Opher Etzion has blogged a good summary of one of the more “interesting” sessions at Dagstuhl, a.k.a. the “industry feedback” evening session. My list of the “most interesting points raised” includes:
Marco Sierio from Sweden talked about his ASP/SaaS model for delivering event processing – proof if needed that event processing applications can be deployed as services or in the cloud. His RuleCore application does track n trace for trans-Europe shipments, with customer rules sent as events directly from his customer to the system.
- The “rule updates are just events” philosophy makes perfect sense in my mind, albeit one requiring considerably more event validation / security / etc etc than the simple sensor events that drive the application. A similar approach is used to update the template-defined rules in TIBCO Active Service Gateway, for example.
- Marco mentioned one side effect of the application being that the shipping company discovered truckers were apt to make stops outside – and therefore effectively associating their ad-emblazoned trailers with- er, “establishments they would not normally want to be associated with”. Real life meets monitored life?
- Some of the “issues” in learning to “do CEP” he finds in customers are
- understanding the declarative (rather than procedural) model, and
- understanding asynchronous events (rather than “request-reply”, a.k.a. simple SOA).
- Richard Tibbetts talked about some of his “observations” about developer practices in building CEP systems from his customers at Streambase – and applicable to all CEP development and customers, for sure.
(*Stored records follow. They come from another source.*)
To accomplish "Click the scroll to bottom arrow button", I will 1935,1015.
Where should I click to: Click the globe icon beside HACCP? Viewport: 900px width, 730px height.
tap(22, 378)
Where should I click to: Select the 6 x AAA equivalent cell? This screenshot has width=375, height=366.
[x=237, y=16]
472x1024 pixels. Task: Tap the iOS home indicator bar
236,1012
- Lack of discipline in MOM message design: developers create too many message types and replicate information inside messages. I have heard this before, and continue to wonder whether there is now a need for “Master Event Management” …
- A tendency towards premature optimisation: some EP operations are simply not used enough to warrant much effort in optimising them. Use a profiler to see what needs optimising *after* the system is running …
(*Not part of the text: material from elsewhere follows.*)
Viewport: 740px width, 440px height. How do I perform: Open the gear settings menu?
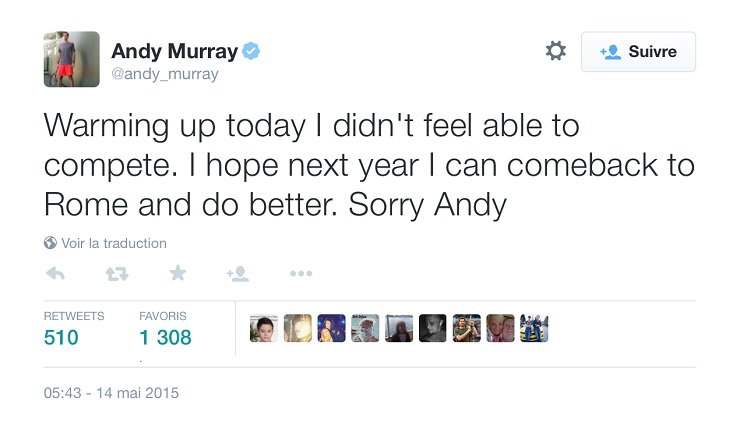[555, 51]
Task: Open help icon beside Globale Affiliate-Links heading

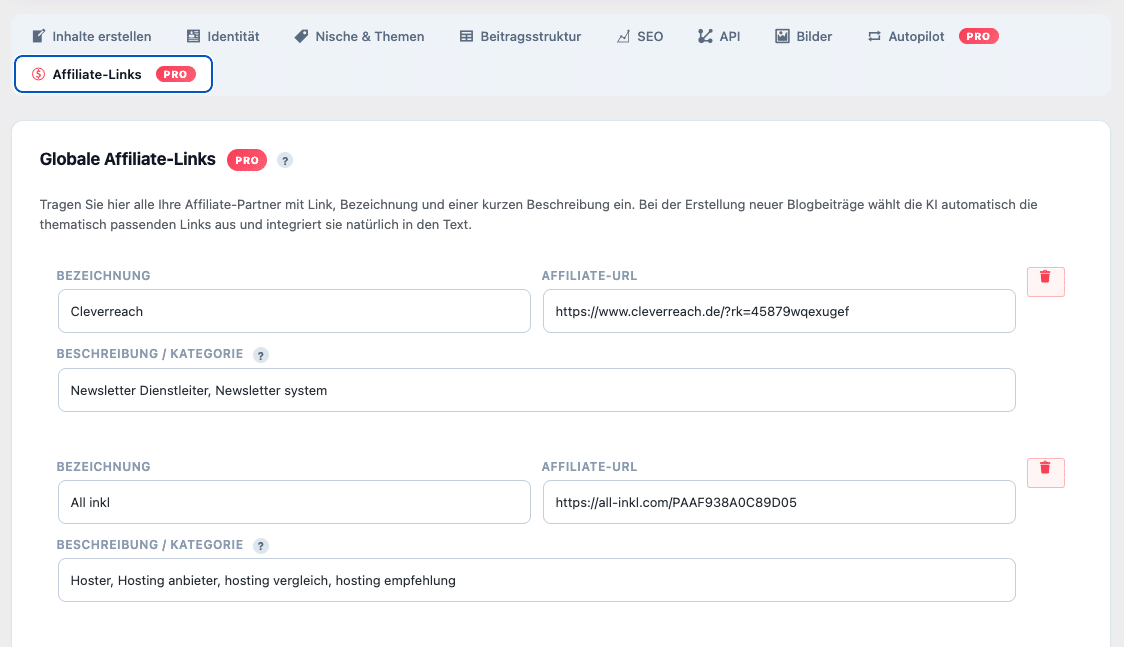Action: 285,160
- Use incremental development – don’t try and replicate the “big bang” and wait until functional completion before unit-testing!
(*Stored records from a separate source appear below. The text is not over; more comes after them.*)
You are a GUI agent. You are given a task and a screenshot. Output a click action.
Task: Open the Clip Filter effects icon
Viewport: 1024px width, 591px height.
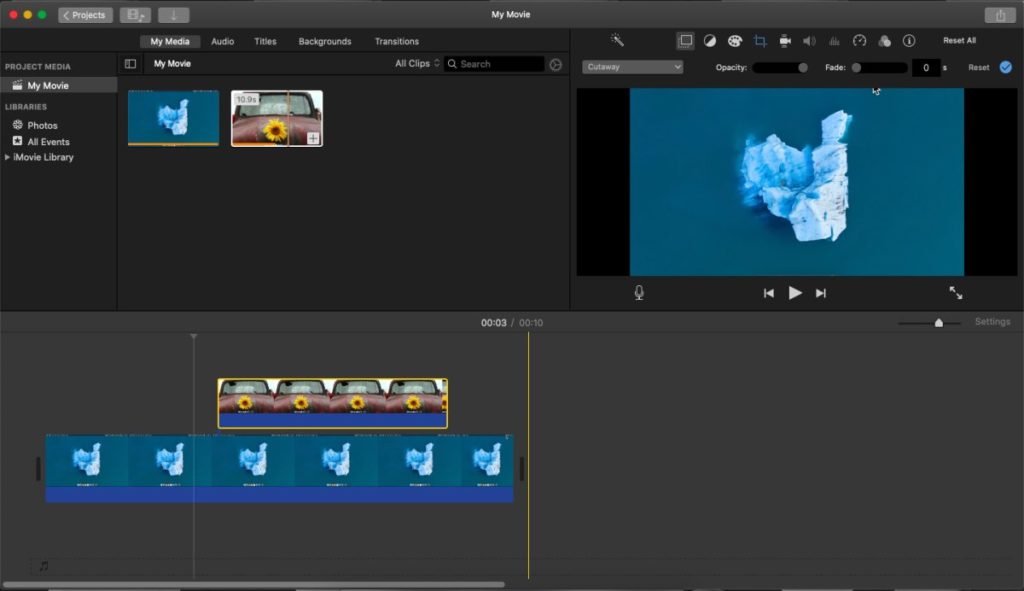(x=883, y=41)
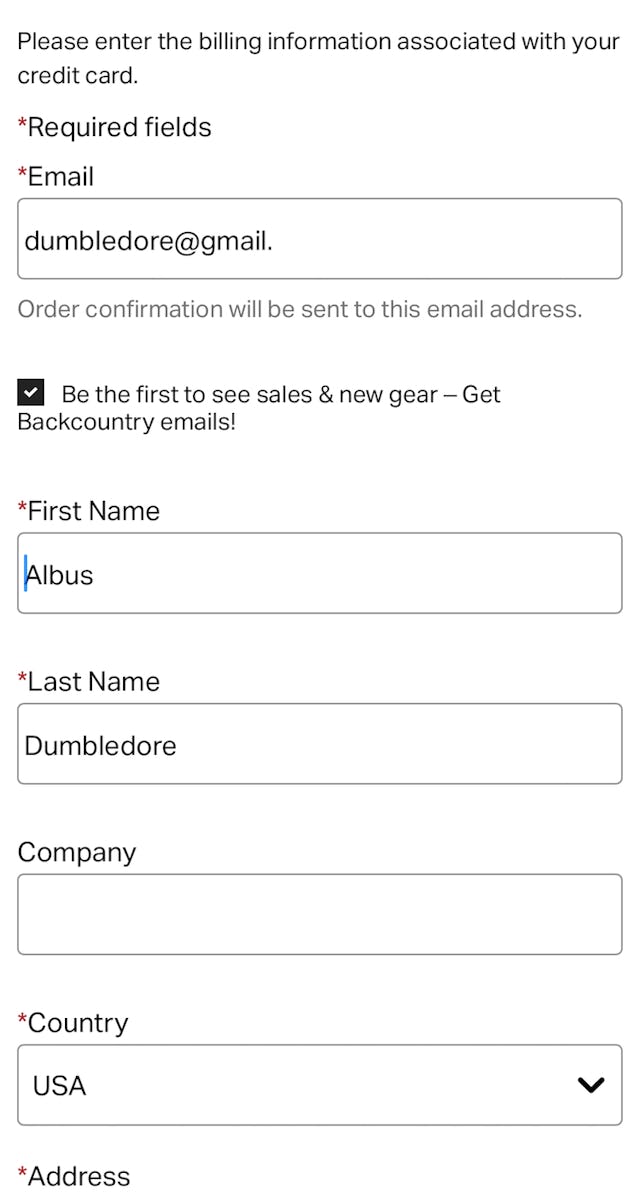Click the Email input containing dumbledore@gmail.

[x=320, y=238]
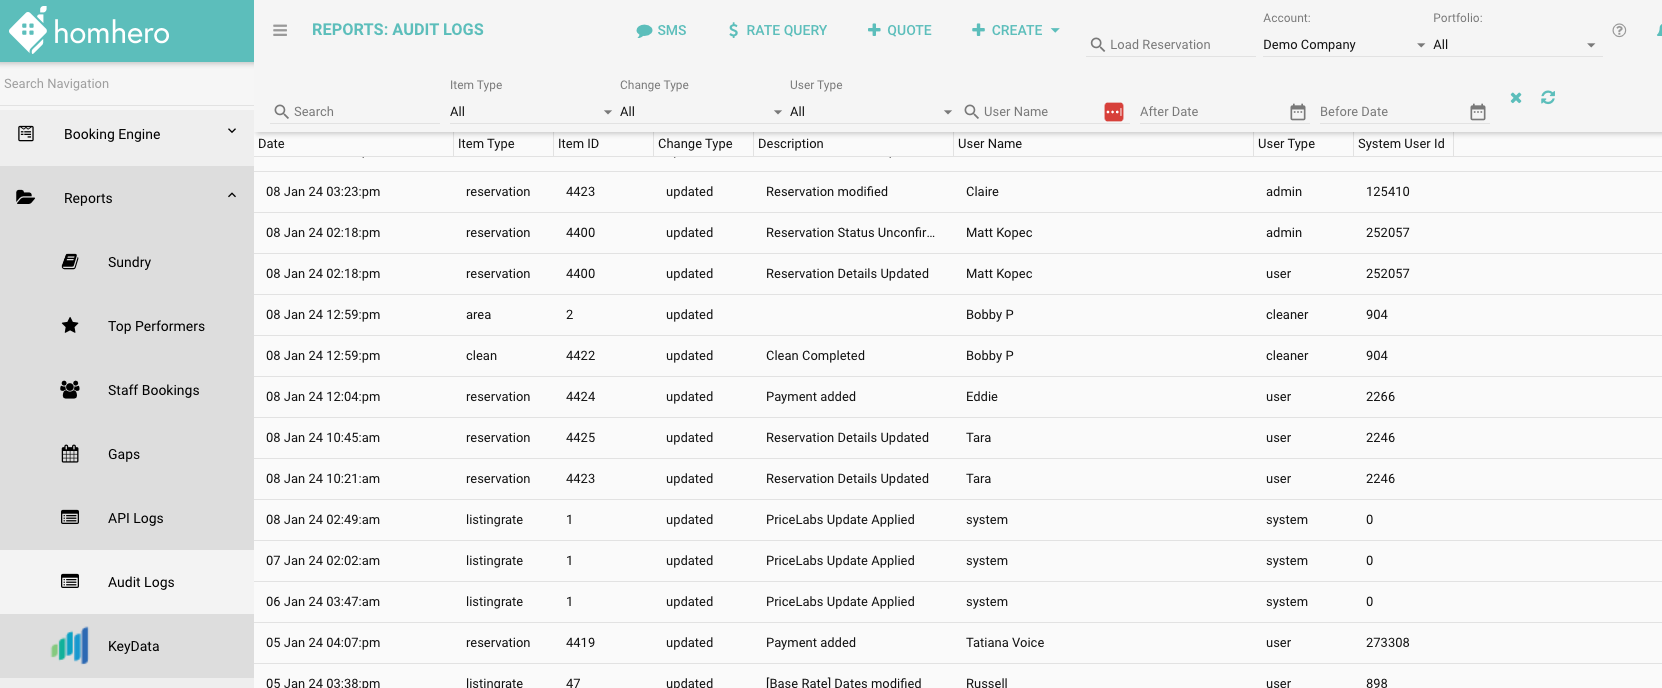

- Event patterns tend NOT to be favored by developers, compared to lower level developer constructs like queries.
- Badrish Chandramouli from Microsoft explained the genesis of the Microsoft stream processing engine (MSSI) from its routes in the CEDR research project in Microsoft Research.
- MSSI is used internally for web analytics on the Microsoft Hotmail system, doing user classification for the on-line ad system at a rate of 1M events per day (i.e. probably 20-50 per sec), as a part of a system that uses map reduce as a part of the machine learning.
- The MSSI product is validated internally by translating sample continuous queries into SQLServer queries via some temporal algebra translator, and event streams into database tables; if the outputs from SQLServer and MSSI don’t match they know they have a problem!
- Although MSSI is brand new to the market, they are already looking at High Availability features for a future release, and topics like real-time data mining…
- IBM covered 2 of their (at least 3, maybe 4) CEP technologies:
- Martin Hirzel from the IBM System S (a.k.a. Infosphere Streams) research group talked about their progression from research tool to product, and the development of their Streams Processing Language.
- Udo Pletat talked about using the IBM RFID tool that exploits the IBM Labs’ Amit ECA rule engine. I hadn’t realised Amit had gone into real-world use, so will need to do more updates on the CEP Market time-graph!